Sunday, 12 October 2008
AI 107 OECD Health Systems are broken – local and global health systems need to be redrawn by governments and markets
The McKinsey Quarterly has just published a report called Health Care Costs – A Market View.
Basically it shows the past and future trends.
For the past 50 years, health spending has grown by 2% in excess of GDP growth across all Organization for Economic Co-operation and Development (OECD) countries.
McKinsey takes the past 50 year growth patterns and shows what happens if the trend continues.
What better way to ascertain whether the OECD health systems are broken?
The projections show around 40 years from now, most OECD countries will have reached 20% GDP being spent on health.
The UK is already around 8% GDP and its health system is already under strain. The notion of this 8% becoming 20% GDP is unthinkable. It simply is not affordable. Therefore, the health system is broken. Something has to dramatically change before a tipping-point is reached, leading to a crises similar to today’s credit crunch, except it will be a lot bigger and a lot more serious.
But these projections are more worrying when one examines those countries that already have over double the UK health expenditure. The one country that stands out is the USA.
The USA health expenditure already is around a colossal 17% of GDP. No wonder health in the USA is political dynamite.
The McKinsey projections, based on past trends, indicate that by 2080, the USA will be spending more than 50% of its GDP on health. This will not happen. The USA would be bankrupt well before this number is reached.
In reality, this problem is even more serious for the USA today than these figures show.
In 2006, 15.8% of the USA population had no health insurance policy. That means in 2006, 47m USA citizens were relegated to ‘your are on your own’ and ‘go find a charity’, which is closer to many poorer regions across the planet. The number of USA citizens without insurance may already have reached or passed 20%, but we have to wait quite some time before the figures are known for 2008. Remember, 2006 was the ‘good’ times.
This situation is further compounded by the number of USA citizens that have inadequate health insurance.
The McKinsey study was unable to factor in the latest market conditions before this report was published. Therefore, what does the credit crisis mean to OECD GDP heath trends?
The illiquidity in the financial markets on a global scale is shrinking OECD GDP figures.
Yet, the health expenditure continues to rise.
This means the health GDP spend will already be a greater percentage and indeed could rise sharply for some OECD countries. The critical question is how much closer we are now to the tipping point, before health GDP expenditure has a negative impact upon OECD sustainability and a new global crisis emerges.
In reality, the OECD health systems are already broken in the same way as toxic securities broke the financial systems some time ago, but no one was bothered until the terminal sirens started late last year.

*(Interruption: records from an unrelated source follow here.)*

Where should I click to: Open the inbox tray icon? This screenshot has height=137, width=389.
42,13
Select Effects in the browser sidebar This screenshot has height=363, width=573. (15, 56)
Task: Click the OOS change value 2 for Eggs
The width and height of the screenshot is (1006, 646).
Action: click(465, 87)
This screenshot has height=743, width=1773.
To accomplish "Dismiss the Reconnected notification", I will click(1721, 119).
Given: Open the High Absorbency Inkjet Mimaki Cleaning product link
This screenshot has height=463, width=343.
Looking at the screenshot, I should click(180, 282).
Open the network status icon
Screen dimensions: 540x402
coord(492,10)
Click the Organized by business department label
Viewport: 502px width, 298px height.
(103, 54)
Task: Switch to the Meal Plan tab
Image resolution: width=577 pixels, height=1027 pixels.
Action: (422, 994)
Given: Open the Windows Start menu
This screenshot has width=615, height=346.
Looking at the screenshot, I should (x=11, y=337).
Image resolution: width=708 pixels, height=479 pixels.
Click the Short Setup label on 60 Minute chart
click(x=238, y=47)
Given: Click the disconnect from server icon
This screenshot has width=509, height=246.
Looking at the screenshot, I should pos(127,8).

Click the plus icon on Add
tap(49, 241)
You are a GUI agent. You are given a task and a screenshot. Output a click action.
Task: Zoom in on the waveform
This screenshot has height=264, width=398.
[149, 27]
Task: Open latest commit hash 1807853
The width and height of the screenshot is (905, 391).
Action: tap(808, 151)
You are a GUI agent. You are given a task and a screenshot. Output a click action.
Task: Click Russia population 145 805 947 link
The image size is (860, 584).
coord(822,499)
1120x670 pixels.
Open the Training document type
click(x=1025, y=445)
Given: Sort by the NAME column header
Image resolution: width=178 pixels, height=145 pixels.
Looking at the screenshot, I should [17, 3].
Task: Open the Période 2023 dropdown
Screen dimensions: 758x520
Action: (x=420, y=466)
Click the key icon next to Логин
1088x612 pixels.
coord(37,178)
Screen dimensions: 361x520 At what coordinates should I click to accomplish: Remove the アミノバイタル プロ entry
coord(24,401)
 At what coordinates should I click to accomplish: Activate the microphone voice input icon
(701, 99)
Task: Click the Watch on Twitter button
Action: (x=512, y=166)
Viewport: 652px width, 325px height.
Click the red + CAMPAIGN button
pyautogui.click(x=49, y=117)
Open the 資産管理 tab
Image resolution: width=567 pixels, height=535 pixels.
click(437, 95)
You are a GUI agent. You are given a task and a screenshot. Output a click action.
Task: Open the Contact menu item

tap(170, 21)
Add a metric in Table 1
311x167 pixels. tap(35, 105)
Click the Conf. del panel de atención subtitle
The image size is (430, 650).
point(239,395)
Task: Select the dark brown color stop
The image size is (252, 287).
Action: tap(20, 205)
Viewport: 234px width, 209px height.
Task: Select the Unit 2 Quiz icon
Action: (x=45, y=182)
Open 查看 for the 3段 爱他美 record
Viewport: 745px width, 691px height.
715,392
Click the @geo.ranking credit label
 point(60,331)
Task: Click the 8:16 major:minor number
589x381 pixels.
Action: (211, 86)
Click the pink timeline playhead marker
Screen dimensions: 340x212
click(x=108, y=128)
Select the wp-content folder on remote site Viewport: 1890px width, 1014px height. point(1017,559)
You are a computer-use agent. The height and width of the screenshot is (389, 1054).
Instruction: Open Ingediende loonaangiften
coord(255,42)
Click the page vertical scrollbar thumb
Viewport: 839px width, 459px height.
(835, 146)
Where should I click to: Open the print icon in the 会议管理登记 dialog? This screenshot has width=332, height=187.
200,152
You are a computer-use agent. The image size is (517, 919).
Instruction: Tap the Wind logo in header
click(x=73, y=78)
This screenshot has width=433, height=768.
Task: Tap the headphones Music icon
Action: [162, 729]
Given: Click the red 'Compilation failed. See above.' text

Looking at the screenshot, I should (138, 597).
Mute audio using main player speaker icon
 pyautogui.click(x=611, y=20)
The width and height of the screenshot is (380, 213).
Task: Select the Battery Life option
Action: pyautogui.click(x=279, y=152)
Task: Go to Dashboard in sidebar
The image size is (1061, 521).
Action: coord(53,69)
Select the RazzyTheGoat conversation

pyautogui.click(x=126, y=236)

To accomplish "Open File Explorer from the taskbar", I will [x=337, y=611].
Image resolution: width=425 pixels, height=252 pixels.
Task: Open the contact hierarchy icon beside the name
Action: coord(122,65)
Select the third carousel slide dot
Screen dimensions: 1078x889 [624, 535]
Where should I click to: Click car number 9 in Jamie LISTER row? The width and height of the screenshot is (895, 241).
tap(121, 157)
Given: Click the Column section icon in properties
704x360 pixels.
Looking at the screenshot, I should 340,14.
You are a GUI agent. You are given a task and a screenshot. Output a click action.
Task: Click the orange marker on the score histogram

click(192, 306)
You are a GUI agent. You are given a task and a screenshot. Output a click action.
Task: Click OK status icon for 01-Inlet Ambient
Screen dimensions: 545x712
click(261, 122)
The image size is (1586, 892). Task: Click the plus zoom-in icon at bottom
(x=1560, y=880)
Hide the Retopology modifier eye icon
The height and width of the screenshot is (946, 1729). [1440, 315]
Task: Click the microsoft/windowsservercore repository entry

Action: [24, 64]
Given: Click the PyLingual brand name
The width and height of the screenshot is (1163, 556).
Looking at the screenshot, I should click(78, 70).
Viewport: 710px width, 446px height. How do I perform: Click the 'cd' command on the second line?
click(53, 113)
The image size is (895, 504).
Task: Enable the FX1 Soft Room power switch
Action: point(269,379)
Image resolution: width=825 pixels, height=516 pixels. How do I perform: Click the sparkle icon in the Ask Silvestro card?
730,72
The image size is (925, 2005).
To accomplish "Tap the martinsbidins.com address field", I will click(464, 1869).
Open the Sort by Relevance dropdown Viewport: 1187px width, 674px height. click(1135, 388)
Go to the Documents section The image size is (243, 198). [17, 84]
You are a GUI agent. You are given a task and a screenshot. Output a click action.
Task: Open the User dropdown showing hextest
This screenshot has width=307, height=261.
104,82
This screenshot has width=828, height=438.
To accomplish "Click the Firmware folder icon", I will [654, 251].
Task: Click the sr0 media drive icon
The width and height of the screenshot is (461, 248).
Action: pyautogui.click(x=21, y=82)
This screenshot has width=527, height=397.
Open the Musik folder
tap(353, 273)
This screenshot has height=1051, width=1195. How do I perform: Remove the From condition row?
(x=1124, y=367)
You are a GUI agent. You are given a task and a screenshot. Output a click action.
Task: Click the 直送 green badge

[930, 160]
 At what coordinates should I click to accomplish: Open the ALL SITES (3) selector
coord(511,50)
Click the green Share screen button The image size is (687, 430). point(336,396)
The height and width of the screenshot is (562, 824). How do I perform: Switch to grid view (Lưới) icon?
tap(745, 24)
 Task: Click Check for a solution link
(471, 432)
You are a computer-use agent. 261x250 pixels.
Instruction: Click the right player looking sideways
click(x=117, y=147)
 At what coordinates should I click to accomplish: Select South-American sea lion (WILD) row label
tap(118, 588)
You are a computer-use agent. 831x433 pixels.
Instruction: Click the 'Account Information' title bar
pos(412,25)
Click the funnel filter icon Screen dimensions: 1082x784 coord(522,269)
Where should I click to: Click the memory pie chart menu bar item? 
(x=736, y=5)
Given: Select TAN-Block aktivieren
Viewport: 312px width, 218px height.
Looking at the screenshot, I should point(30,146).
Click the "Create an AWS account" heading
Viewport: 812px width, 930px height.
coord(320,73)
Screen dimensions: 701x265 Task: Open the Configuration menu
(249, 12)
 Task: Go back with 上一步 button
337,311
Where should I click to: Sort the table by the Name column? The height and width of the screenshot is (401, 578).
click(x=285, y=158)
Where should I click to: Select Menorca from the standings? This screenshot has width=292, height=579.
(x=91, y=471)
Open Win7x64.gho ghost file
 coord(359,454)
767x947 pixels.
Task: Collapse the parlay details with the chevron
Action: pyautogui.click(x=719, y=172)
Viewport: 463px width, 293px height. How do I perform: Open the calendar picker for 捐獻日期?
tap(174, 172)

Urgent new innovative solutions are needed now.
Health needs to move from knowledge illiquidity to knowledge liquidity on a global scale so the world’s population en masse moves towards preventative and curative self-help systems.
This benefits richer and poorer countries alike as both are in the same health crises boat but for different reasons.
Health knowledge is likened to money. Illiquidity is bad. Liquidity is good. Today, health knowledge is illiquid. Everyone should have the right to interact with health and medical expertise when they need.
This means one needs to shift from knowledge illiquidity to knowledge liquidity for solving this global health crises.
This can only be achieved with technology.
Artificial Intelligence is the ‘acquisition, application and measurement of knowledge’. AI is needed for knowledge liquidity because the costs and scarcity of human expertise prohibit more conventional solutions.
Indeed, ai agents combined with other technologies, such as Cloud Computing, Mobile and Virtual Worlds for immersive engagement and executed through controlled open-sourced manufacturing, provide the means to deliver health knowledge liquidity on a global scale.
This is no longer a technology or social networking challenge as all the pieces are there today.
This is a challenge for global leadership.
Local and global health systems need to be re-drawn by governments and markets.
Who will step forward or do we just wait for an even bigger crisis to emerge?